THEY are the shoreline seawater lagoons, which some believe could yet help revive interest in outdoor bathing in Scotland.

Before heated and indoor swimming pools appeared, many learned how to swim in dozens of Scotland's tidal pools - created with the help of man made structures.

But there have been concerns that the once popular shore ponds are disappearing without getting the care and attention that they once had, with many falling into disrepair or disuse. However, community groups across the country have been galvanised of late to save these important Victorian and Edwardian structures.

Now one group of students is hoping to help not just restore one sea pool at one picture-postcard village on the Fife coast - but help turn it into a sustainable tourist attraction.

Stage 1 Architecture students at The Glasgow School of Art are undertaking the project which will see them create proposals for building near the historic Pittenweem tidal pool including a 21st century thermal baths, changing rooms together with a cafe.

READ MORE: Scotland's outdoor pools that you can enjoy this summer

Last year The West Braes Project in Fife secured the funding needed to carry out the first phase of work on the regeneration of the Pittenweem tidal pool.

HeraldScotland:

1923: An open-air swimming pool set amongst the rocks on the shore of Dunbar, East Lothian.  (Photo by Alfred Hind Robinson/A H Robinson/Getty Images).

The group’s aim is to improve disabled access and create a purpose-built building nearby which could house a heritage centre, toilet and shower facilities, and a community-run cafe.

The project team is hoping that work will start on rejuvenating the pool this spring.

And the Mackintosh School of Architecture at the GSA is challenging its Stage 1 students to create proposals for a sustainable building near the sea pool, the designs for which will be driven by considerations of climate change and accessibility.

READ MORE: Wild swimming becomes Scotland's latest tourism craze

Glasgow students have met The West Braes Project team and learn more about both the history of the pool and the plans for its future.

“A central tenet of the GSA’s approach to architecture teaching and learning is that it is grounded in the practical, live brief,” says Stage 1 Leader Kathy Li. “Students are challenged to bring their creativity to designs that respond to real life scenarios.”
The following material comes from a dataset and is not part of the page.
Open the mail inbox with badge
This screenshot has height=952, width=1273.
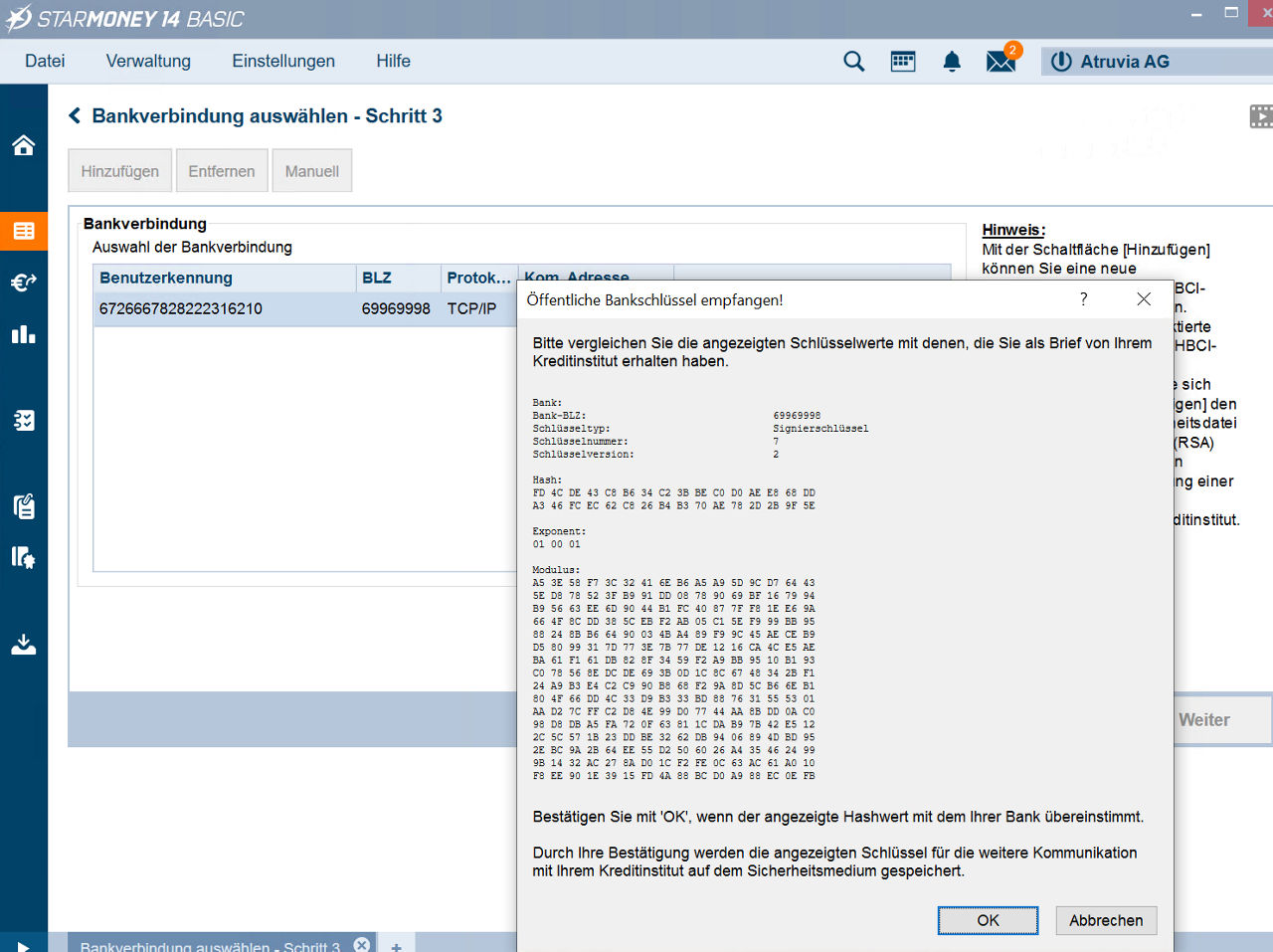click(x=1000, y=62)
“We are delighted to be working with the team from The West Braes Project in Pittenweem as they undertake the rejuvenation of the historic tidal pool. For our students this offers the chance to learn more about the social history of these coastal structures in general and to create designs that envisage a future for Pittenweem tidal pool, especially one that opens up access for as many people as possible.

“There is no question that the biggest challenge that we face as a planet is climate change. Embedding sustainability into our teaching will ensure future generations of architects for whom environmental concern is central to their practice. In this project the students are being charged with creating designs within the global context of the climate emergency.”

HeraldScotland:

Tarlair outdoor swimming pool in MacDuff, Banffshire from 1950.
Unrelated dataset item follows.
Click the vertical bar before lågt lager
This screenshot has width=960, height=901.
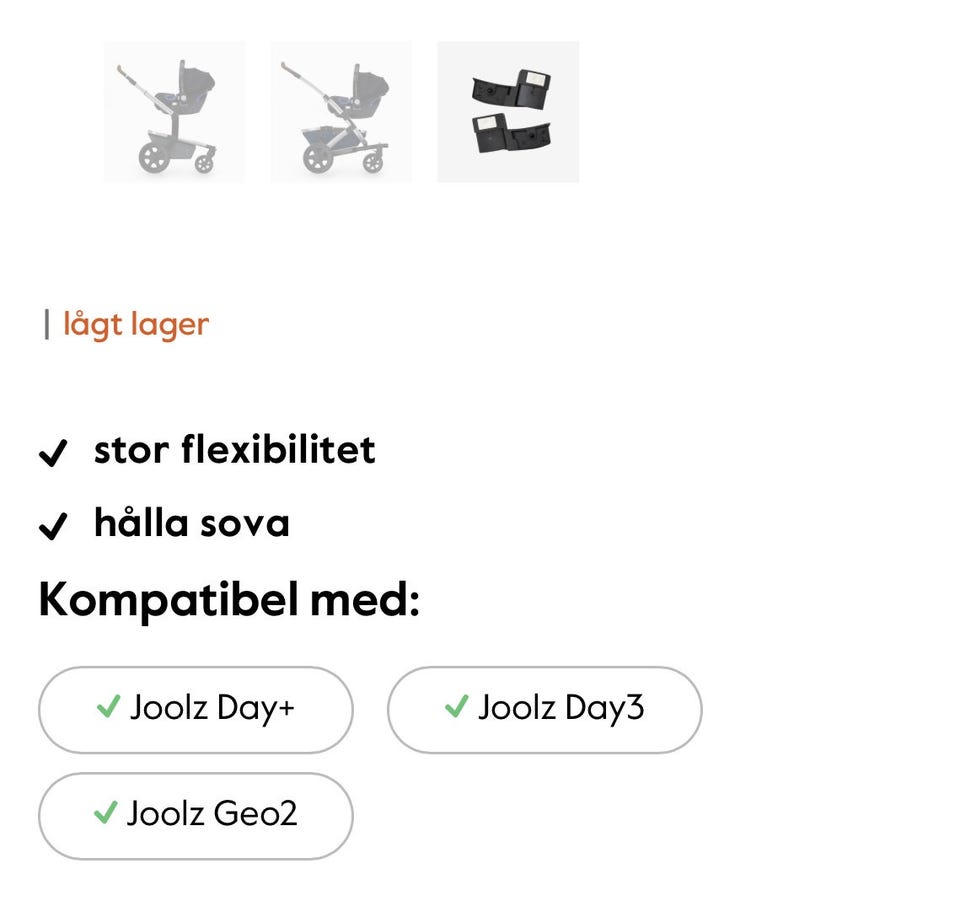coord(46,324)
The once-popular pool on the village's West Braes had been lying derelict for decades until volunteers set about trying to revive its fortunes.

In its hey day in the 1980s, the pool included a slide and a diving platform.

READ MORE: The tide is turning - bid to bring back Scotland's forgotten sea pools

Bill Watson and Nicola Thomson from the project team said they were "delighted" to be involved in the "exciting and challenging" restoration project in collaboration with the GSA.

“We look forward to their fresh ideas and innovative designs for environmental and sustainability to provide an exciting educational facility and community hub in Pittenweem," they said.

Architecture student Jack Garvin added: “Having grown up spending holidays in Pittenweem and a lot of time in and round the site, this project feels very personal to me,” says Stage 1 Architecture student, Jack Garvin. “I can’t wait to start working on creating a space for the community that I very much feel a part of, in the context of my favourite place in the world.”

Plans are being developed to put the students designs on show in Pittenweem later in the year.